__Description of the task__
Write the next part of the news report on water spending in IDP camps, starting after its last paragraph.

__Extract provided__

== == ==

N1bn spent annually on water in IDP camps – Minister

The Minister of Water Resources, Suleiman Adamu, has disclosed that his ministry budgets about N1bn annually for the supply of water and sanitation services to Internally Displaced Persons (IDPs) ravaged by the activities of insurgents in the North-East.
Adamu also stated that the Federal Government was working out measures that would enable it transfer water from River Congo to Lake Chad in order to prevent the lake from drying up.
The minister disclosed this when the United Nations Deputy Secretary-general, Mrs. Amina Mohammed, paid him a courtesy call in Abuja.
According to a statement issued by the ministry’s Director of Information and Public Relations, Margaret Umoh, the Minister informed the Envoy that the Ministry is committed to ensure regular water supply in all the IDP camps across the country. The Ministry, he maintains, puts in extra efforts to ensure that bore holes and other sources of water to the displaced persons are at optimal functionality at all times.
Speaking on the cooperation between Nigeria and the UN as regards reintegrating citizens ravaged by the insurgency in the North-East, Adamu stated that the ministry had been budgeting about N1bn annually for water supply and sanitation facilities for IDPs nationwide.

== == ==

__Excerpted data__
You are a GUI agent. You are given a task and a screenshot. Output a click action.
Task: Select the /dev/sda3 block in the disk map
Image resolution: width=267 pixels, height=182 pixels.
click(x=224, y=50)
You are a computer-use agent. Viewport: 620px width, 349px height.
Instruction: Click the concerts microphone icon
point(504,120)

== == ==

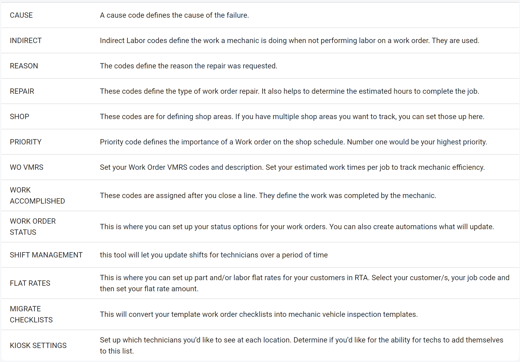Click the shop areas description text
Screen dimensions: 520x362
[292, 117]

== == ==

__Output for this task__
He said the N1bn annual budgetary allocation had been on since the past two years, adding that the Federal Government on behalf of other governments of the Lake Chad Basin Commission was planning an international conference to proffer solutions that would save the Lake Chad from drying up.
The Conference, he said is scheduled for next month in Abuja.
Adamu stated that the main objective of the Conference was to find workable solutions in recharging the drying up of the basin.
He said: “In the next 50 to 100 years from hydrological perspective, if nothing is done now, the lives of the people of that region that depends on the lake as their source of livelihood would be in danger as the Lake faces extinction.”
The Minister proposes for cheaper and workable solutions to saving the Lake from extinction. According to him, the MoU signed between, the Lake Chad Basin Commission and the Power China International Group Limited in April 2016 to save Lake Chad from drying up, can be actualized by the transfer of water from the Congo Basin to the Lake Chad Basin.
Adamu said that study done by the company shows that it is technically feasible to transfer water from river Congo to Lake Chad thereby increasing the level of the Lake. This, according to him, would halt the receding of the Lake and the drying of the north basin due to climate change.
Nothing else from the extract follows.